È una delle tante stragi di civili yemeniti, che stavolta ci arriva grazie alle testimonianze dei sopravvissuti, raccolte dalla ong yemenita Mwatana e ora a disposizione degli inquirenti italiani. «Mi sono svegliata alle 3 con i suoni dei bombardamenti – racconta una donna di 25 anni – e siamo corsi fuori di casa. Abbiamo sentito il secondo colpo della bomba. Il fuoco era così vicino che ci stava bruciando. Dopo quasi due minuti il terzo ordigno ha raggiunto casa di mio fratello. Il quarto casa nostra. Non posso credere che mio cugino e la sua famiglia siano morti. I loro resti erano sparsi in giro. Avremmo potuto essere noi». Quattro bombe guidate che disintegrano, una dopo l’altra, quattro abitazioni civili.

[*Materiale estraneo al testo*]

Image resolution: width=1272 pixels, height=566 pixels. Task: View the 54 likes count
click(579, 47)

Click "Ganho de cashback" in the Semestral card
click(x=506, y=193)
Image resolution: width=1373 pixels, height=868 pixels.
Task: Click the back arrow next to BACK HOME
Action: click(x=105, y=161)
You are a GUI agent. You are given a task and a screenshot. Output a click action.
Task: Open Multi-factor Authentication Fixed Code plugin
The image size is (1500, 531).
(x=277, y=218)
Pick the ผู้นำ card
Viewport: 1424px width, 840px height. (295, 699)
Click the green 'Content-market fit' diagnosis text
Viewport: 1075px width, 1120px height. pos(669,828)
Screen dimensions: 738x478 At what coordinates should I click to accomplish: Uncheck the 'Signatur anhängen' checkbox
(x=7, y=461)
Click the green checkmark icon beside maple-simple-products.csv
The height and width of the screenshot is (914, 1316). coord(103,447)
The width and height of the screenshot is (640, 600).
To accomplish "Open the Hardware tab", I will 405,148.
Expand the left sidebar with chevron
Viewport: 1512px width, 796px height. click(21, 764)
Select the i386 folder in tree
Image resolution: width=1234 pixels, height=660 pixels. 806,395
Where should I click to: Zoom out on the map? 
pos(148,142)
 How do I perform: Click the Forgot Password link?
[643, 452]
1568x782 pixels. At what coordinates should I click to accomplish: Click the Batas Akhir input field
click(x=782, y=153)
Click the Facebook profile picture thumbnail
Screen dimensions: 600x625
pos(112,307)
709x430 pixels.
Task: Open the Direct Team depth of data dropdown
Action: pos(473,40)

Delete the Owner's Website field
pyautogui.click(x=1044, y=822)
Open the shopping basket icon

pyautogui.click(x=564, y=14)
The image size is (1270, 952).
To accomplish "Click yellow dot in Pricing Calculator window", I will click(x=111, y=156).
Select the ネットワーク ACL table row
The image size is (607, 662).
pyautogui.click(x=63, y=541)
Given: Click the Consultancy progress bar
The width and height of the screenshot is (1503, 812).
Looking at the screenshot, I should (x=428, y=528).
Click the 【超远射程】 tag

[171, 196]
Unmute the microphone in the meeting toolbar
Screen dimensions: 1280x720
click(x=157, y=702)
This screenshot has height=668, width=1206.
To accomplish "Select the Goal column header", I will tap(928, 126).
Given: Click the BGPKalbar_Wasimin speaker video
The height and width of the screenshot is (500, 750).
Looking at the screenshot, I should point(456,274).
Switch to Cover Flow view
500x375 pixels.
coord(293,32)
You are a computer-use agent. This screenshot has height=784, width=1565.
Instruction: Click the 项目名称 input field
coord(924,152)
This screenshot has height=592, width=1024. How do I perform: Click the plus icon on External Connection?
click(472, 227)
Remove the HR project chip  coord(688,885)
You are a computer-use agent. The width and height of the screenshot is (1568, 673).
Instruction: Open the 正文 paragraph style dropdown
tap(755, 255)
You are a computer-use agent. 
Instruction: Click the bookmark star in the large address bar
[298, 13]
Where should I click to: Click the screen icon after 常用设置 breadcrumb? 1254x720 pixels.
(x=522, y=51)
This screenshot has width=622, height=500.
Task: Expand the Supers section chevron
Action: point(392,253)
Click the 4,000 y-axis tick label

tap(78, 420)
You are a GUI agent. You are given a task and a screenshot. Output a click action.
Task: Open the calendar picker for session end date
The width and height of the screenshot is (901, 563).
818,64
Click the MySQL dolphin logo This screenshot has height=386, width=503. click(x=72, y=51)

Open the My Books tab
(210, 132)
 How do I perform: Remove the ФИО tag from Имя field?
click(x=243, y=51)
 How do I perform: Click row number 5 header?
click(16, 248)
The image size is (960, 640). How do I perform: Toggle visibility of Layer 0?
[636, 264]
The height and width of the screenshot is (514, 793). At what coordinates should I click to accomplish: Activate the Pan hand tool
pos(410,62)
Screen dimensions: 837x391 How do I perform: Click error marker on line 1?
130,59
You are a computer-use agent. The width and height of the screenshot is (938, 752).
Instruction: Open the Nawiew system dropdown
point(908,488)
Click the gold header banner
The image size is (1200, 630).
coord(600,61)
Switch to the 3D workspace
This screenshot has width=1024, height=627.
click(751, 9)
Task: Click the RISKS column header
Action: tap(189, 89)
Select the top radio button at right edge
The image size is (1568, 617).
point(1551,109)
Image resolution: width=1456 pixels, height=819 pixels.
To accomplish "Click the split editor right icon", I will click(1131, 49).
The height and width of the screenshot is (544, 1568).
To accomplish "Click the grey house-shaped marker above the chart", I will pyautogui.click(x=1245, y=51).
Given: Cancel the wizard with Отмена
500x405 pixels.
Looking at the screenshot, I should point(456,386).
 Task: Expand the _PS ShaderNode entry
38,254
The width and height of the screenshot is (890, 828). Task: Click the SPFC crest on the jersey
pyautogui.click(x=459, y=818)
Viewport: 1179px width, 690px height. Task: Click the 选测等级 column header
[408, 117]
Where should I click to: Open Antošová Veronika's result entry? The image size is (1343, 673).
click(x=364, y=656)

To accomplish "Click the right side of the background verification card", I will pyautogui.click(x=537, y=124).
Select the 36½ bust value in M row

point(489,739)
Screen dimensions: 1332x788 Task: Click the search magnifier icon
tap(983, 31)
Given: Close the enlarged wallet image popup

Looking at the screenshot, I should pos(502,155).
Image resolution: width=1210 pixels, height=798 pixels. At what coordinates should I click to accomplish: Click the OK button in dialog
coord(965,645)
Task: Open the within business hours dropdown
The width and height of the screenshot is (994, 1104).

«Dormivo – racconta un altro testimone di 65 anni – e mi sono svegliato per il bombardamento. Non riuscivo a vedere nulla a causa della polvere e del buio. Le ragazze mi hanno trascinato fuori. Avevamo appena iniziato a correre quando è avvenuto il secondo bombardamento». «Mi ha svegliato quando la bomba ha raggiunto la casa di Husni – testimonia una 18 enne – e ho scoperto di essere stata colpita alla testa dall’alto. Sono scappata con il sangue che copriva tutto il mio viso».

Sul luogo dell’attacco sono stati poi trovati resti di bombe MK80, dotate di sistemi di guida, e un anello di sospensione, componente necessaria per caricare la bomba su un aereo. Il codice visibile – rivelano le ong che hanno presentato la denuncia – indica che è stato fabbricato da Rwm Italia S.p.A.: «Non esistono elementi per ritenere che i civili siano da considerare come “danni collaterali” di un attacco ad un obiettivo militare, in quanto sono state usate bombe guidate. Il posto di blocco, unico possibile obiettivo militare, si trovava a più di 300 metri di distanza e non è stato bombardato in tale occasione. E da allora non è mai stato attaccato».

Bombardamenti di questo tipo, sostengono le ong, senza alcuna ragione militare evidente, si verificano di frequente in Yemen: «Attacchi intenzionalmente diretti contro la popolazione civile in quanto tale costituiscono crimini di guerra. Gli esecutori materiali – i politici della coalizione e i militari – non sono forse perseguibili in questo momento. Tuttavia i loro fornitori – imprese e funzionari italiani – possono essere indagati e giudicati».